Records contained in a dataset

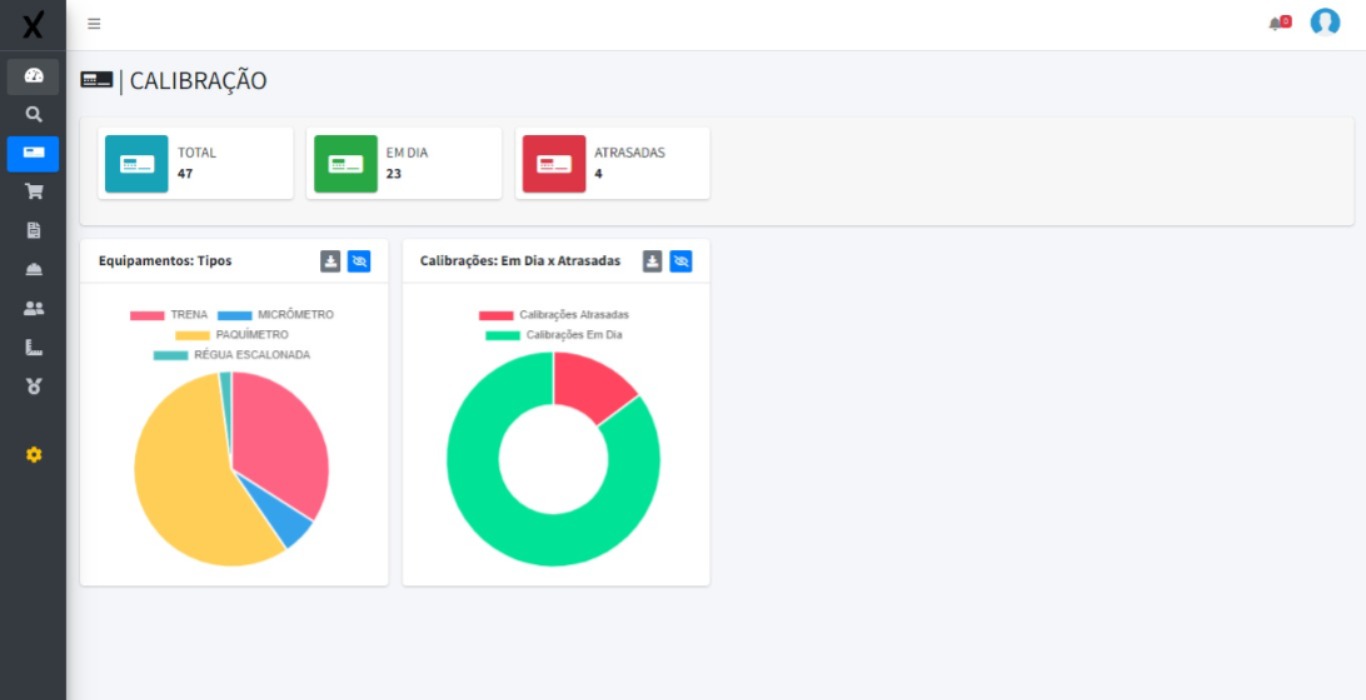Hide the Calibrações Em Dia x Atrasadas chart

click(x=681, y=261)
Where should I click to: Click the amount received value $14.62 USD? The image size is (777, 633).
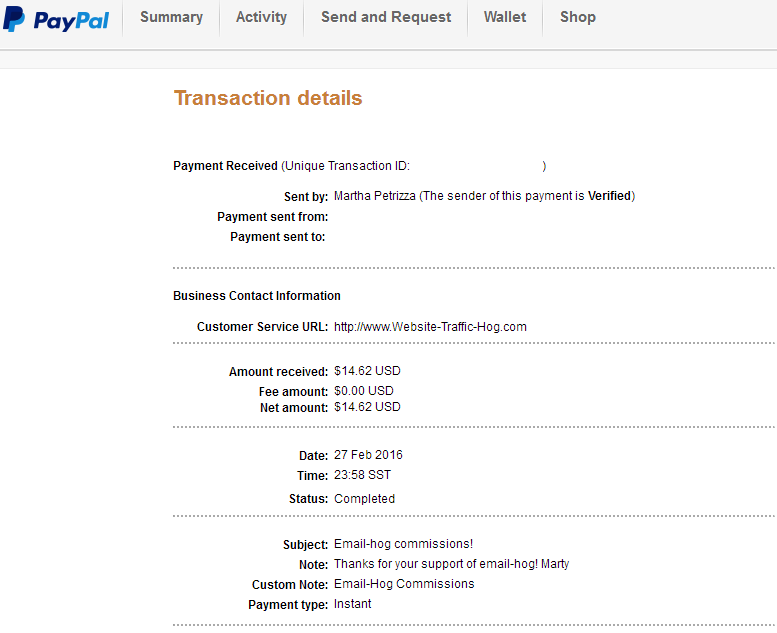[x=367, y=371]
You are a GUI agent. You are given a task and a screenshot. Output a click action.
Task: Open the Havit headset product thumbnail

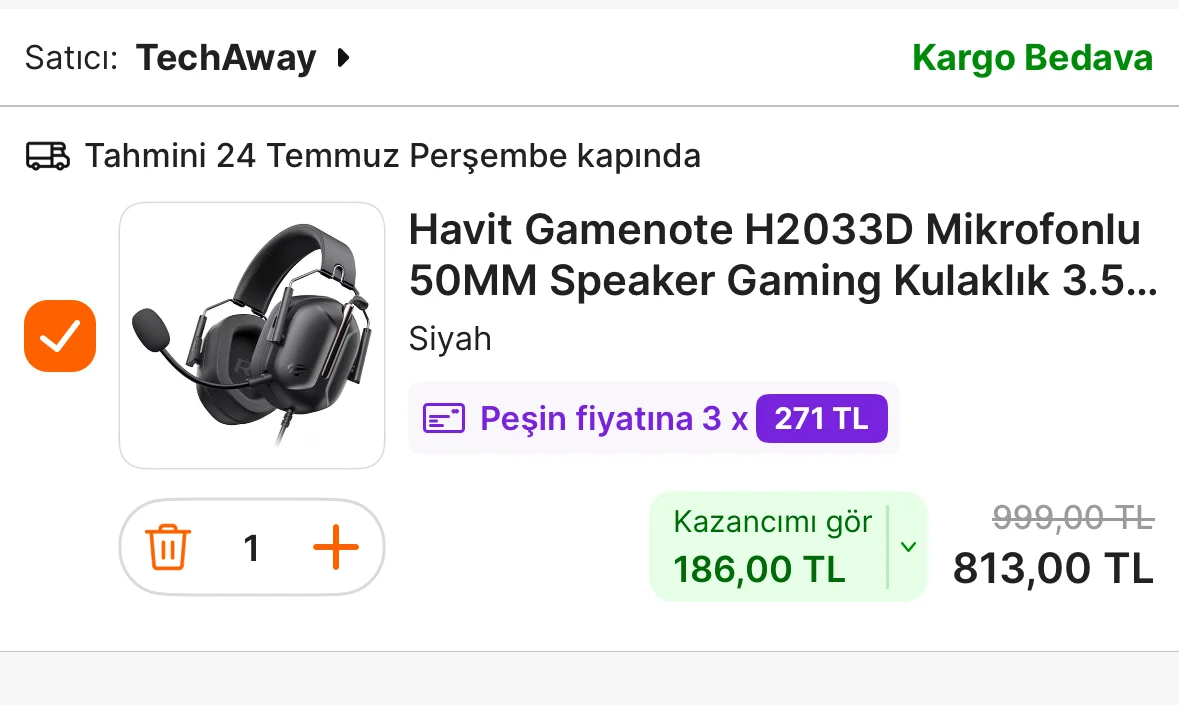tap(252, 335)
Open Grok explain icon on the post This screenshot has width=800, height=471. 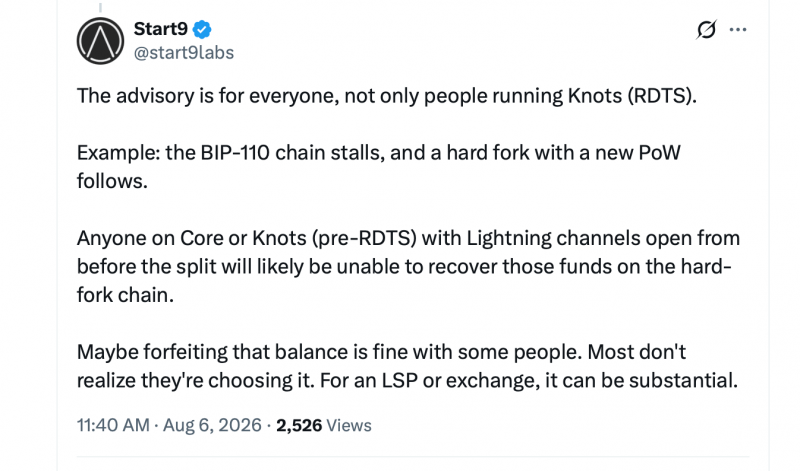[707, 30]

...

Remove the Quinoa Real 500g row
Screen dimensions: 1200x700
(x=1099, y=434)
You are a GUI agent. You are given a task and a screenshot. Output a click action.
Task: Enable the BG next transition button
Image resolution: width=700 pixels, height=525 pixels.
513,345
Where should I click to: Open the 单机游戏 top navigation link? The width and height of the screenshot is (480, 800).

> Task goal
Once you reach the line with "Task: Enable the BG next transition button" in the data above, copy it and every line after it exactly, up to and including the line with "Where should I click to: Open".

> Solved problem
Task: Enable the BG next transition button
Image resolution: width=700 pixels, height=525 pixels.
513,345
Where should I click to: Open the 单机游戏 top navigation link? The width and height of the screenshot is (480, 800).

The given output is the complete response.